Tuesday, December 20, 2005

For the last time: I hate celery!

On NPR this morning (liberal media alert!) I was listening to yet another story about some school district trying to put intelligent design on the same footing as evolution.

Here's what I don't get: I understand the need for debate and discussion, but do we really need to do this over and over again, to the ridiculous extreme of getting the courts involved?

Steven Jay Gould (dead thinker extraordinaire) had a great idea, which he used many of his wonderfully-readable essays and books to promote: let religion have its domain, and science its domain.

In all matters of faith and morals, where the details can not be assessed in a critical, scientific fashion, let religion have control; this includes the existence of God, how to be a good person, and how many times you have to count those beads or blow those horns to get your specific deity to forgive you.

Anything that can be checked, verified, and confirmed or refuted by the scientific method should be left to science; this includes the size and flatness of the earth, the ordering of the solar system, and -- oh yeah! -- biology.

Evolution is a verifiable fact -- so that's science. Intelligent design is a great idea in many ways, but you can't prove whether God exists, so if you want to say that some cosmic clockmaker set the works in motion that's fine, but it's religion.

What happens when religion tries to butt into scientific affairs? They could claim that the Earth is at the center of the universe, and then be proven wrong. For example.

(Pixel coordinate grounding data)

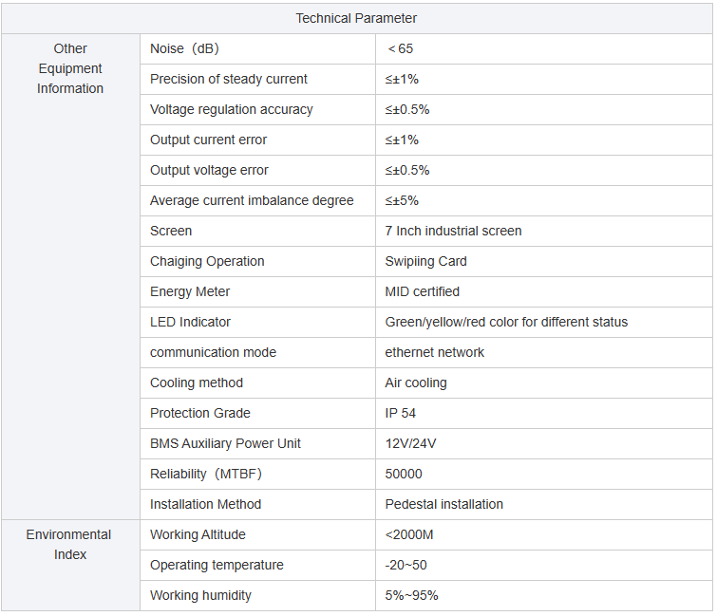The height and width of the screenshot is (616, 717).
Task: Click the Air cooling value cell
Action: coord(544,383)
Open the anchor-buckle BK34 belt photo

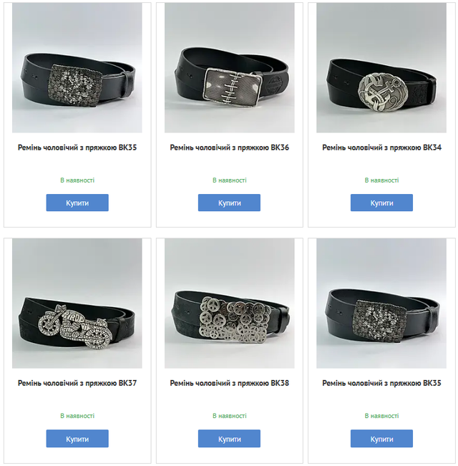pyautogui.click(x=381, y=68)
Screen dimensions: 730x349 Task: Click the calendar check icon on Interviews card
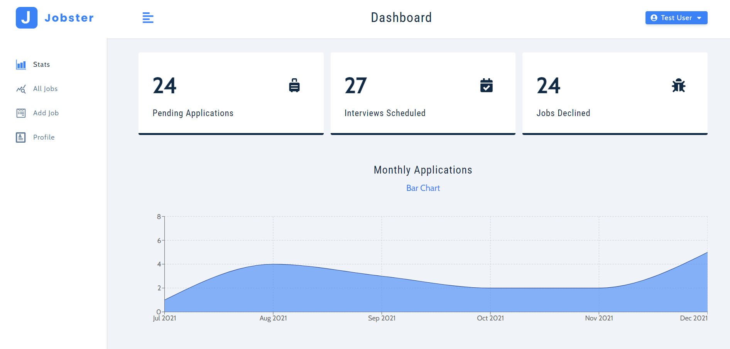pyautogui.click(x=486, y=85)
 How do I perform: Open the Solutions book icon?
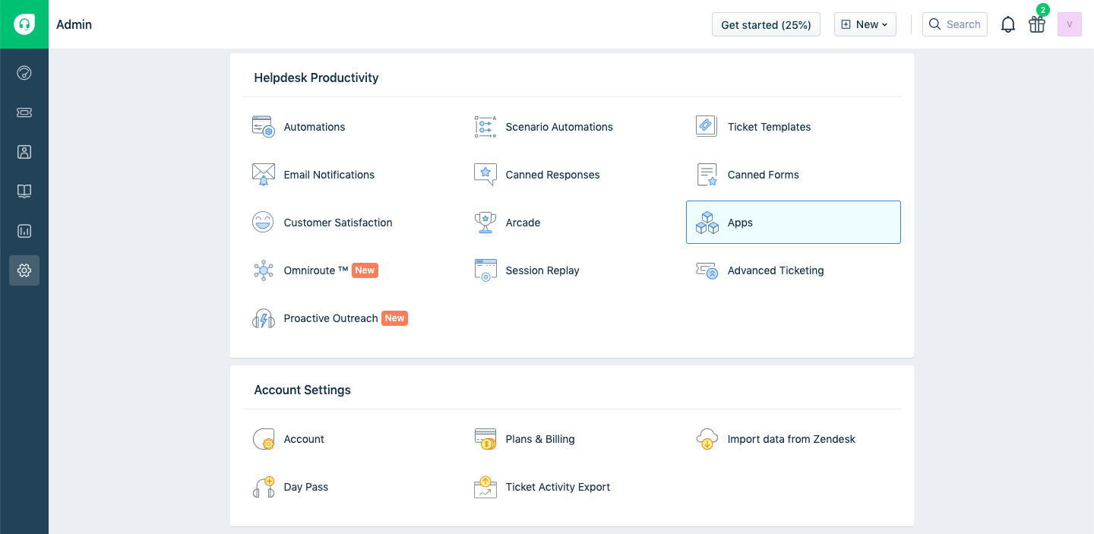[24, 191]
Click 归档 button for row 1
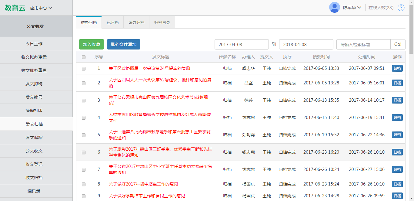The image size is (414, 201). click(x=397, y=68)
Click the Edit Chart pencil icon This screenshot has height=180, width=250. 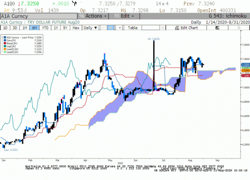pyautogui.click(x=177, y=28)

==

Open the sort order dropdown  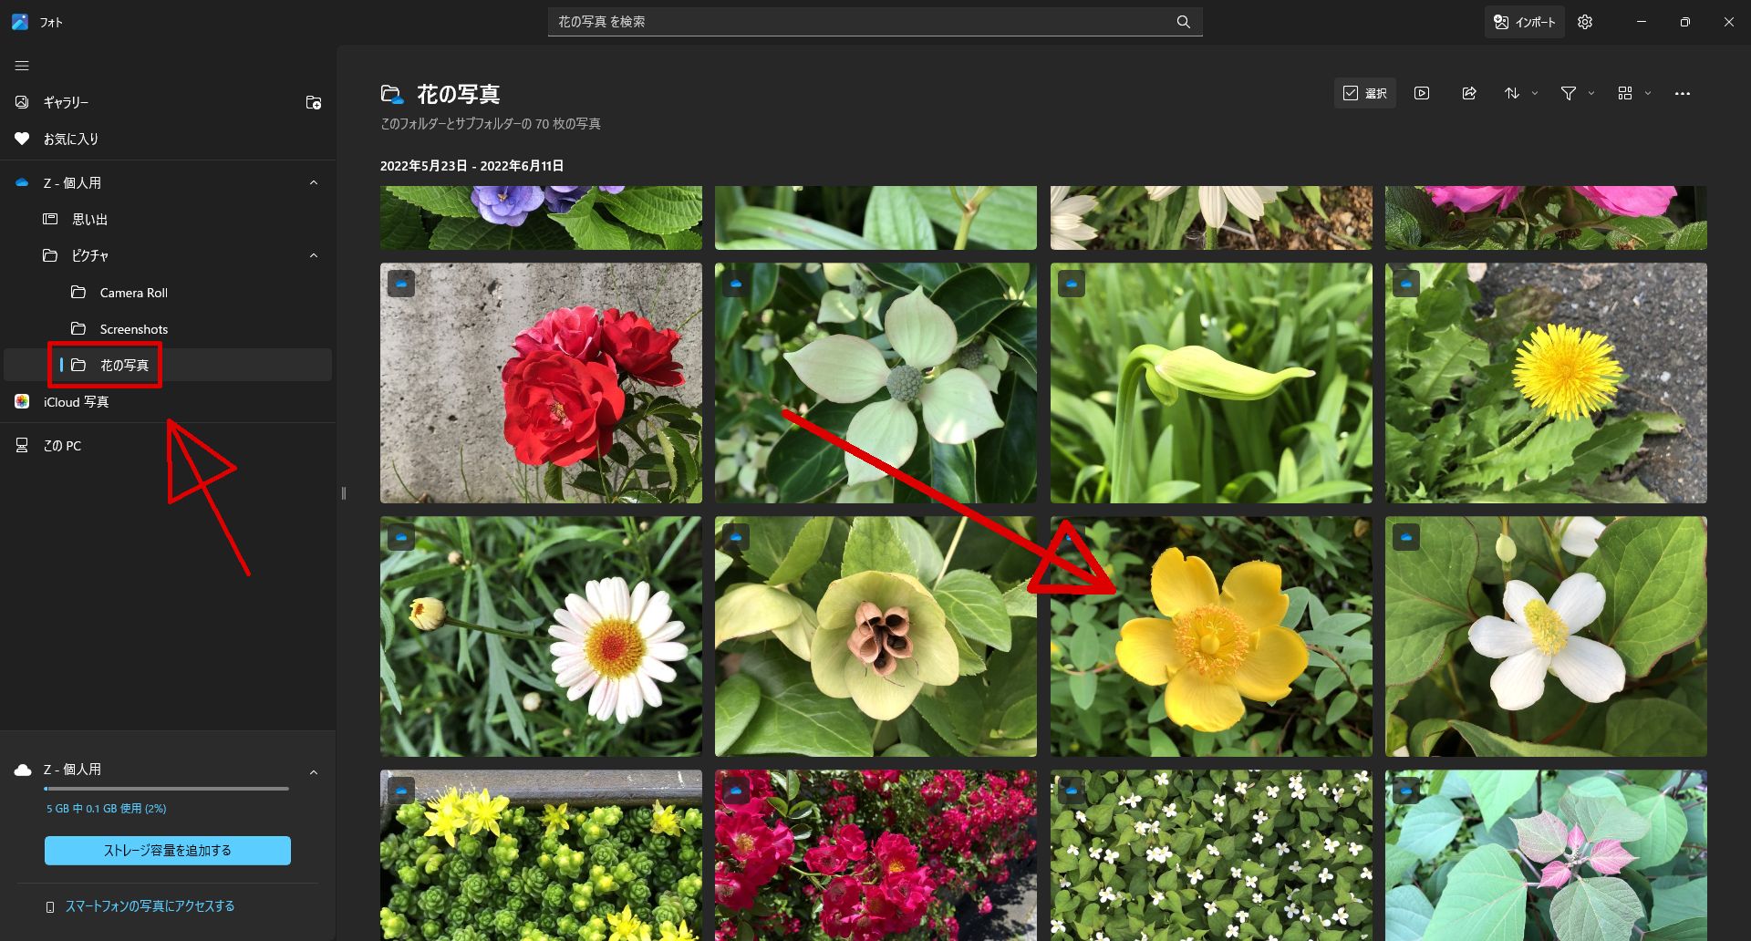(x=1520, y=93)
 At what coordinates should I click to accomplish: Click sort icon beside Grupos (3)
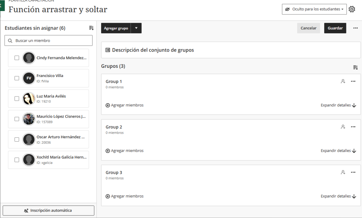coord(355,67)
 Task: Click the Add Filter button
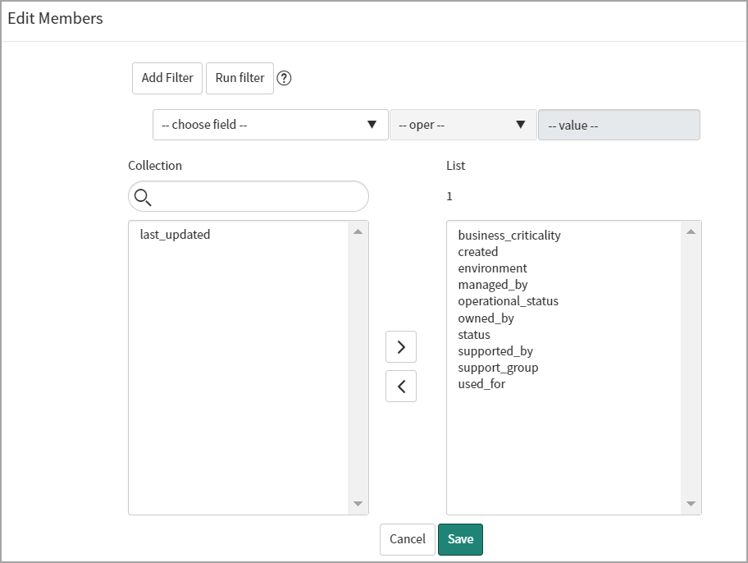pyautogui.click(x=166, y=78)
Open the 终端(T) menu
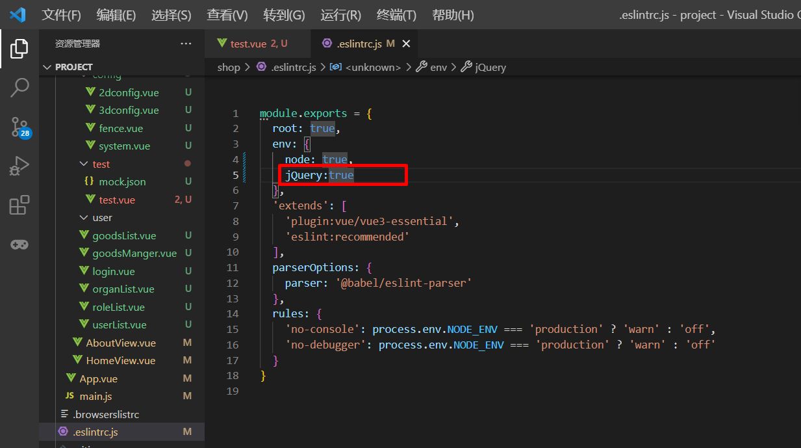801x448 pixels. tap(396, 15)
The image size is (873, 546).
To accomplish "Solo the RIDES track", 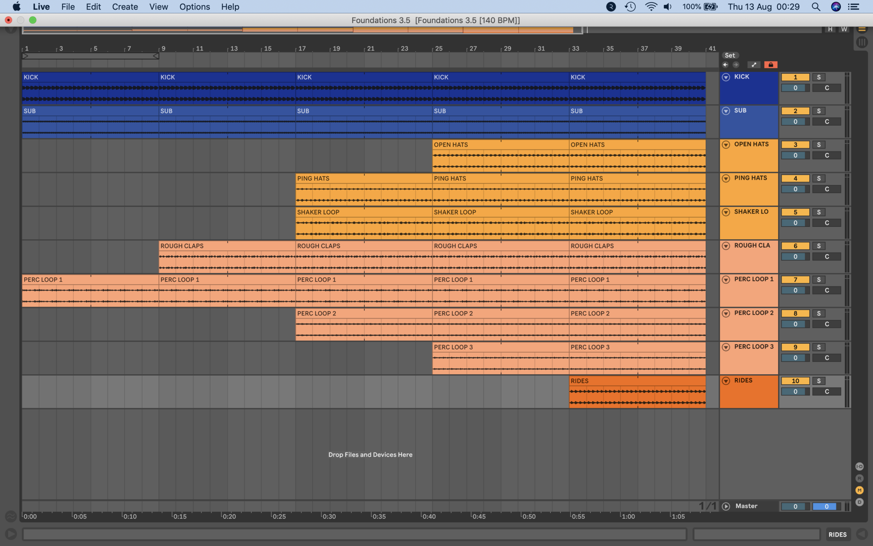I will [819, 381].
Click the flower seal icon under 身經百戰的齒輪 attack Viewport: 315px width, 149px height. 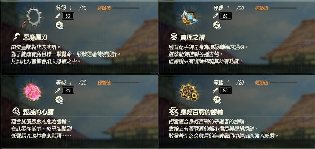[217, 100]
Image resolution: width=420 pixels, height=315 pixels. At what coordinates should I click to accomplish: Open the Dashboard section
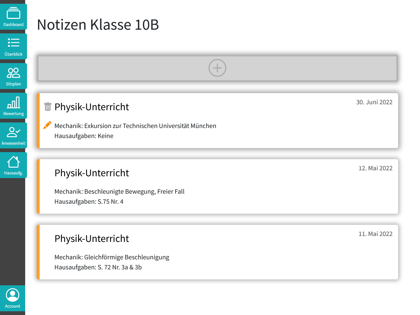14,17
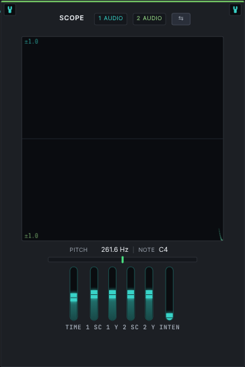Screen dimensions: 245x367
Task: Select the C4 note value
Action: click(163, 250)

> **Work request**: Write the next part of the blog post on intelligent design and evolution, picking up after its final sentence. The entries are separate material with no connection to the blog post.

> **Exercise response**:
What happens when science butts into religion's territory? They could claim that there's no scientific basis for moral behavior other than when it's advantageous to your survival, so if it won't affect your survival there's no need to be moral. Yuck.

The state-run schools can not promote one religion's views over any other, and should not teach religious ideas in place or even next to scientific fact. So let's just stop the arguing and do the right thing: keep science in our schools, keep religion in our houses of worship, and stop wasting everyone's time talking about it over and over again.

God bless.

2 comments:

theBhc said...

Hi misanthrope,

I had quite a discussion about this issue, one that personally drives me nuts, over at my other outlet. Check out this, though it is longish:

Teaching or Preaching?

And a follow up piece to the last two lengthy comments, which I put fron and center and then added my own.

cheers.

stc said...

Well said, B2. I'm a theist, but I also believe in evolution. I guess you've described the way I organize my own convictions.

It's a bit compartmentalized, I admit, arguably even inconsistent at certain points. But "a foolish consistency is the hobgoblin of little minds" (Ralph Waldo Emerson).